**PROBLEM STATEMENT:** In this exercise, reproduce all the entries that follow exactly.

**STORED DATA:**
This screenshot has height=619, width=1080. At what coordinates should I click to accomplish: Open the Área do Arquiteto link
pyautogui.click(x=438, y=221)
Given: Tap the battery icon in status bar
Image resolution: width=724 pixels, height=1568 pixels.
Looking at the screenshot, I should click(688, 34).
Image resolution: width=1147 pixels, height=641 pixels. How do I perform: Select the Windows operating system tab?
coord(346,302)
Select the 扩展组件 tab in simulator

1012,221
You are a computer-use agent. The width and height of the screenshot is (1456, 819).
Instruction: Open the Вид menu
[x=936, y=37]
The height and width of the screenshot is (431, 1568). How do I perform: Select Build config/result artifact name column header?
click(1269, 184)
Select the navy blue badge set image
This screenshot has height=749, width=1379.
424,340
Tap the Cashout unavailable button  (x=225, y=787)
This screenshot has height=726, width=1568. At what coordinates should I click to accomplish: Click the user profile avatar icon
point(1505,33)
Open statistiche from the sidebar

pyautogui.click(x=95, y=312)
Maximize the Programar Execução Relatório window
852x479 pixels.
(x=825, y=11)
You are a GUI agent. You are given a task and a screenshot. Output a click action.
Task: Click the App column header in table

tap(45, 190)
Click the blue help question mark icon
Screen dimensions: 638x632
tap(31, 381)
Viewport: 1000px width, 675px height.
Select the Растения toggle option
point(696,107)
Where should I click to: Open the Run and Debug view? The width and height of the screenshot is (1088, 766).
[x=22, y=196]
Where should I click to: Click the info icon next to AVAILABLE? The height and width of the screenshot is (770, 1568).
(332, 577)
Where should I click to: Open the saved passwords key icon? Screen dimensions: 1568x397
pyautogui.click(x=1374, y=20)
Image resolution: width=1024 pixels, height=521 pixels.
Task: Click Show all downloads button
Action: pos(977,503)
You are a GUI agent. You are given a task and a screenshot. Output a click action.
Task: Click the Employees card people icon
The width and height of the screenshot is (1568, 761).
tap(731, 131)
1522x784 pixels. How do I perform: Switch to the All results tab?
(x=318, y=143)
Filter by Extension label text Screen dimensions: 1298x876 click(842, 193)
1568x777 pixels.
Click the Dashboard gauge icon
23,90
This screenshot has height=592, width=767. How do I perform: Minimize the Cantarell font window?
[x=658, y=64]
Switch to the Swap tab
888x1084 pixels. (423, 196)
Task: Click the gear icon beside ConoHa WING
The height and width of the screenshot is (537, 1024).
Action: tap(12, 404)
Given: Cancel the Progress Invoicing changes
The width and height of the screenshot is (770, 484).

**EXERCISE RESPONSE:**
This screenshot has height=619, width=1080. At what coordinates should I click to accomplish: Open the Área do Arquiteto link
pyautogui.click(x=438, y=221)
Given: Tap the battery icon in status bar
Image resolution: width=724 pixels, height=1568 pixels.
Looking at the screenshot, I should click(688, 34).
Image resolution: width=1147 pixels, height=641 pixels. How do I perform: Select the Windows operating system tab?
coord(346,302)
Select the 扩展组件 tab in simulator

1012,221
You are a computer-use agent. The width and height of the screenshot is (1456, 819).
Instruction: Open the Вид menu
[x=936, y=37]
The height and width of the screenshot is (431, 1568). How do I perform: Select Build config/result artifact name column header?
click(1269, 184)
Select the navy blue badge set image
This screenshot has height=749, width=1379.
424,340
Tap the Cashout unavailable button  (x=225, y=787)
This screenshot has height=726, width=1568. At what coordinates should I click to accomplish: Click the user profile avatar icon
point(1505,33)
Open statistiche from the sidebar

pyautogui.click(x=95, y=312)
Maximize the Programar Execução Relatório window
852x479 pixels.
(x=825, y=11)
You are a GUI agent. You are given a task and a screenshot. Output a click action.
Task: Click the App column header in table

tap(45, 190)
Click the blue help question mark icon
Screen dimensions: 638x632
tap(31, 381)
Viewport: 1000px width, 675px height.
Select the Растения toggle option
point(696,107)
Where should I click to: Open the Run and Debug view? The width and height of the screenshot is (1088, 766).
[x=22, y=196]
Where should I click to: Click the info icon next to AVAILABLE? The height and width of the screenshot is (770, 1568).
(332, 577)
Where should I click to: Open the saved passwords key icon? Screen dimensions: 1568x397
pyautogui.click(x=1374, y=20)
Image resolution: width=1024 pixels, height=521 pixels.
Task: Click Show all downloads button
Action: pos(977,503)
You are a GUI agent. You are given a task and a screenshot. Output a click action.
Task: Click the Employees card people icon
The width and height of the screenshot is (1568, 761).
tap(731, 131)
1522x784 pixels. How do I perform: Switch to the All results tab?
(x=318, y=143)
Filter by Extension label text Screen dimensions: 1298x876 click(842, 193)
1568x777 pixels.
Click the Dashboard gauge icon
23,90
This screenshot has height=592, width=767. How do I perform: Minimize the Cantarell font window?
[x=658, y=64]
Switch to the Swap tab
888x1084 pixels. (423, 196)
Task: Click the gear icon beside ConoHa WING
The height and width of the screenshot is (537, 1024).
Action: tap(12, 404)
Given: Cancel the Progress Invoicing changes
The width and height of the screenshot is (770, 484).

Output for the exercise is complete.